OBJECTIVE: We conducted a meta-analysis to estimate the risk of adverse events, life expectancy, and event-free life expectancy after the Ross procedure in adults. METHODS: We searched databases for reports evaluating the Ross procedure in patients aged more than or equal to 16 years of age. A microsimulation model was used to evaluate age- and gender-specific life expectancy for patients undergoing the Ross procedure. RESULTS: Data were pooled from 63 articles totaling 19 155 patients from 20 countries. Perioperative mortality was 2.5% (95% confidence interval [CI]: 1.9-3.1; N = 9978). We found a mortality risk of 5.9% (95% CI: 4.8-7.2) at a mean follow-up of 7.2 years (N = 7573). The rate of perioperative clinically significant bleeding was 1.0% (95% CI: 0.1-3.0); re-exploration for bleeding 4.6% (95% CI: 3.1-6.3); postoperative clinically significant bleeding from 30 days until a mean of 7.1 years was 0.5% (95% CI: 0.2-1.0). At a mean of 6.9 years of follow-up, reintervention rate of any operated valve was 7.9% (95% CI: 5.7-10.3).

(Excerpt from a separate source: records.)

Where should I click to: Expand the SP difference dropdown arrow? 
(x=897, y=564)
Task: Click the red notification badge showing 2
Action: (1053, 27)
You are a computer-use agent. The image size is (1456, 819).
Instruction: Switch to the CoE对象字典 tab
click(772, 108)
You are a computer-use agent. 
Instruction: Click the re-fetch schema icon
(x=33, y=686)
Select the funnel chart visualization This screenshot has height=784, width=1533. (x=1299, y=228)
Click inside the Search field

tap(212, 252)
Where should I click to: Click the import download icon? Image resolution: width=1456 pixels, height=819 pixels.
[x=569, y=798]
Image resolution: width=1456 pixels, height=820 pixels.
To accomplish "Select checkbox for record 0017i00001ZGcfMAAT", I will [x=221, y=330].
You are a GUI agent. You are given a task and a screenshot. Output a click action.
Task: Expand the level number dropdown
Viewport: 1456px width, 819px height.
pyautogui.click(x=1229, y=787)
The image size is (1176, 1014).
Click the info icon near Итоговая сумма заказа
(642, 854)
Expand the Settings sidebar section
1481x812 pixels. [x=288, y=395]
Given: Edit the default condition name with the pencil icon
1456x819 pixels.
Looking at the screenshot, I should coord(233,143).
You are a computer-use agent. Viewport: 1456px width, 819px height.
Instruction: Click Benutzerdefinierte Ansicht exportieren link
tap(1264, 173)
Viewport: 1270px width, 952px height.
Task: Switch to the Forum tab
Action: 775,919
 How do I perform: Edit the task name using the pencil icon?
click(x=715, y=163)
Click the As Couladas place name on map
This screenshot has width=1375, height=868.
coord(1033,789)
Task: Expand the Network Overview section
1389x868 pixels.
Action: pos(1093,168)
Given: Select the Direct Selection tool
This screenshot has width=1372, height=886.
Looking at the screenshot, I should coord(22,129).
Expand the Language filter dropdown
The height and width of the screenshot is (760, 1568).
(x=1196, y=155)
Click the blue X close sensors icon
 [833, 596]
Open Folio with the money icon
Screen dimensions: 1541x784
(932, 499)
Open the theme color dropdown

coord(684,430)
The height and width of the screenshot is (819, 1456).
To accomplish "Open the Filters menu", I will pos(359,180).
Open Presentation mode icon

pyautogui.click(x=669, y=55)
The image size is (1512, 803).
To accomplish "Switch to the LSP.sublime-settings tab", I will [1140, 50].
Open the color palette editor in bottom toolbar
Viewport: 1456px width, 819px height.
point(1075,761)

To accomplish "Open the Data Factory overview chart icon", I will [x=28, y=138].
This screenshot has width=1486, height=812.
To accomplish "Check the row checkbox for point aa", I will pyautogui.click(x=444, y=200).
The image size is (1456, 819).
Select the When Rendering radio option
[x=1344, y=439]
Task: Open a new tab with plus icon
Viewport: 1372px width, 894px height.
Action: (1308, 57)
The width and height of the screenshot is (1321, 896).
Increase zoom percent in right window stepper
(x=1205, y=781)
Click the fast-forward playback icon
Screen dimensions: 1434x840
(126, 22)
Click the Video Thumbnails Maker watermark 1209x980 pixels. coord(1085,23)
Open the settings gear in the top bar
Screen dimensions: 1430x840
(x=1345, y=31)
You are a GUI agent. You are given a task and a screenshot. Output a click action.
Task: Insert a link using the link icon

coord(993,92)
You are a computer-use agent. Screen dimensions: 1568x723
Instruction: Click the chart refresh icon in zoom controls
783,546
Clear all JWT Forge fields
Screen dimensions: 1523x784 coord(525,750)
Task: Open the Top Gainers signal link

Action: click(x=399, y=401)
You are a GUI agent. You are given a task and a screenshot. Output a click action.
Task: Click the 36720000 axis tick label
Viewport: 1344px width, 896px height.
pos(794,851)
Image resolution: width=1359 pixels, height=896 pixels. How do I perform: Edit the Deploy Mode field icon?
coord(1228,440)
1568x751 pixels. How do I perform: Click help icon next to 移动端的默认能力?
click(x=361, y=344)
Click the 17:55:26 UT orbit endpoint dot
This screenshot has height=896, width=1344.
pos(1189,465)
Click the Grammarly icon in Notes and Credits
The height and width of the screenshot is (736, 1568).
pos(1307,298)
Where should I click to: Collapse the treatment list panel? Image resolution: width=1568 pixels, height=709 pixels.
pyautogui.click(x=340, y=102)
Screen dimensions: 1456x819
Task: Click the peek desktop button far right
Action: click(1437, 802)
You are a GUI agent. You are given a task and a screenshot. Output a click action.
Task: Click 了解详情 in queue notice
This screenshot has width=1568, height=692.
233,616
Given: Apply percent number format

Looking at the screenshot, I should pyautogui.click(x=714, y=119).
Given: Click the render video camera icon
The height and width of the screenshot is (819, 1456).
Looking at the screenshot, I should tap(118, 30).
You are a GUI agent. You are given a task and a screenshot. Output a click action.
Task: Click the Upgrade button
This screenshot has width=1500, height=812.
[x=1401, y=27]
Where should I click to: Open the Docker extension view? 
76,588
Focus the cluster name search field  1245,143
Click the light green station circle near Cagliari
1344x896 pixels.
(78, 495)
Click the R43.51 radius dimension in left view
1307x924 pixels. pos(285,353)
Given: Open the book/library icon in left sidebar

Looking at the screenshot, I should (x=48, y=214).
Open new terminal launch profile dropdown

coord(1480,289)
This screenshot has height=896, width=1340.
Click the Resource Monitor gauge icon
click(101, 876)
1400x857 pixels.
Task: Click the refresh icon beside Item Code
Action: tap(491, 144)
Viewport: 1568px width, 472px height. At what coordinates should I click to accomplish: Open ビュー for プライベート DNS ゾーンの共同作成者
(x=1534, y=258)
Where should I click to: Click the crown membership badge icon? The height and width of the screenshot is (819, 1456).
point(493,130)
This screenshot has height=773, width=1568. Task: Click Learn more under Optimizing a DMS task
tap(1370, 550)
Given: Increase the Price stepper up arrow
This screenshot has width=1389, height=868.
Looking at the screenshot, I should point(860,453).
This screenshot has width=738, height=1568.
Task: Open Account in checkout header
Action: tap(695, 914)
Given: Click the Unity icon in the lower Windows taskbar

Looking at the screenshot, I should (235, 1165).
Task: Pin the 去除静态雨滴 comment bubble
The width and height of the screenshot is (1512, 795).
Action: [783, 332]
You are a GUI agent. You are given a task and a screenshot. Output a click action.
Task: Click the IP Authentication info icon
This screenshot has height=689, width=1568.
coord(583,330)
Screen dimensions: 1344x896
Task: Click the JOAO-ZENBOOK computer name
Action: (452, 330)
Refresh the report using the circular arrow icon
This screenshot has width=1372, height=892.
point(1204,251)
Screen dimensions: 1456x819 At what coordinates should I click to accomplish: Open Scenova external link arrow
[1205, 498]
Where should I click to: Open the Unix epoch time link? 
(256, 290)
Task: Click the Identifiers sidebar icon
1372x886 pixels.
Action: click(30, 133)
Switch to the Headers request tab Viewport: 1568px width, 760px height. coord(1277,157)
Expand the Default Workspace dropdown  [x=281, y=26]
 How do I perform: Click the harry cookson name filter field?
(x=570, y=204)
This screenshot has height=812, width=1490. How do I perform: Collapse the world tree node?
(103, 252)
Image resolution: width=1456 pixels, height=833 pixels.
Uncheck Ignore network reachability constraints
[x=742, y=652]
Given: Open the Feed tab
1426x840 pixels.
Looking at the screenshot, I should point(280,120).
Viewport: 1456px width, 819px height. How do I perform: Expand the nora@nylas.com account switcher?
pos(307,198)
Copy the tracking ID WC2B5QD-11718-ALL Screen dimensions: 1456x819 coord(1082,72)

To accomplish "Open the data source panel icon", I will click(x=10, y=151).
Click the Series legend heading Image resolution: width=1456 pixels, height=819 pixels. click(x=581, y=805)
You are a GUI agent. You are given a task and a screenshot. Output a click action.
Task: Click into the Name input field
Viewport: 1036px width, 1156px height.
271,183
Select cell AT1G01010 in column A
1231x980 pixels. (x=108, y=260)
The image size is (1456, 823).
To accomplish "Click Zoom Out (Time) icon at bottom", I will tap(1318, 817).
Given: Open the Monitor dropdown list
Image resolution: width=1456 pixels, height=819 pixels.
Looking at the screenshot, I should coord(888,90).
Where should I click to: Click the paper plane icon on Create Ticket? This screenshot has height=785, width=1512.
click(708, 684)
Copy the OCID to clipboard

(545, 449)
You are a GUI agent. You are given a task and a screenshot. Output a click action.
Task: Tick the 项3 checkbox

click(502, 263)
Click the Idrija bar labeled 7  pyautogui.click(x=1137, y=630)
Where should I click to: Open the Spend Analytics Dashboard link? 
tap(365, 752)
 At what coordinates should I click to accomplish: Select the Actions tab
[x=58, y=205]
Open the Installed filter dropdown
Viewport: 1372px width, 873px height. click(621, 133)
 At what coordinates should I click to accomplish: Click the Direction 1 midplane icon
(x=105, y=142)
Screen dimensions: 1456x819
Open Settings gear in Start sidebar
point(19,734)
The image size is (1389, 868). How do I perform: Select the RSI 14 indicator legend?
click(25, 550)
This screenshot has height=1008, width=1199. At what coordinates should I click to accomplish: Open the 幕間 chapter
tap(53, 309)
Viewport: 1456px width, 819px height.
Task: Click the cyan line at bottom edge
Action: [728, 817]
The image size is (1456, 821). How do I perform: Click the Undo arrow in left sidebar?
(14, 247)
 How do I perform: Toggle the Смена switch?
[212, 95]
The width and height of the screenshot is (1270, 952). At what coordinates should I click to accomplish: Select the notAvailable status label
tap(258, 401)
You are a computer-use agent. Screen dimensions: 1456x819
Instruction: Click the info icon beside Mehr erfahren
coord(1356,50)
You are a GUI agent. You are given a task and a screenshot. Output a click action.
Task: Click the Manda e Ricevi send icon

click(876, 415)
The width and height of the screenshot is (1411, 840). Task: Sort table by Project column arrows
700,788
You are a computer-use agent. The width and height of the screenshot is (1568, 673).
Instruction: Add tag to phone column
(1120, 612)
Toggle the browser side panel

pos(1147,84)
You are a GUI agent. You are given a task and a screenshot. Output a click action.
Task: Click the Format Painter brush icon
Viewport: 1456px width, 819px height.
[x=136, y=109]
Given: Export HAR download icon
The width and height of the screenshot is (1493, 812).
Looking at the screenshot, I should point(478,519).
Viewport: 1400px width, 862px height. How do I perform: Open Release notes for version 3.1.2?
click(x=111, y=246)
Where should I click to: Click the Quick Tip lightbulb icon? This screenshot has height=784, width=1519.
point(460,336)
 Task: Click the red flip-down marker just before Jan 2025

The risk of valve thrombosis was 0.3% (95% CI: 0.2-0.5) at 7.6 years; peripheral embolism 0.3% (95% CI: 0.2-0.4) at 6.4 years; stroke 0.9% (95% CI: 0.7-1.2) at 6.5 years; and endocarditis 2.1% (95% CI: 1.6-2.6) at 8.0 years. Microsimulation reported a 40-year-old undergoing the Ross procedure to have a life expectancy of 35.4 years and event-free life expectancy of 26.6 years. CONCLUSIONS: Ross procedure in nonelderly adults is associated with low mortality and low risk of adverse events both at short- and long-term follow-up. The surgical community must prioritize a large, expertize-based randomized controlled trial to definitively address the risks and benefits of the Ross procedure compared to conventional aortic valve replacement.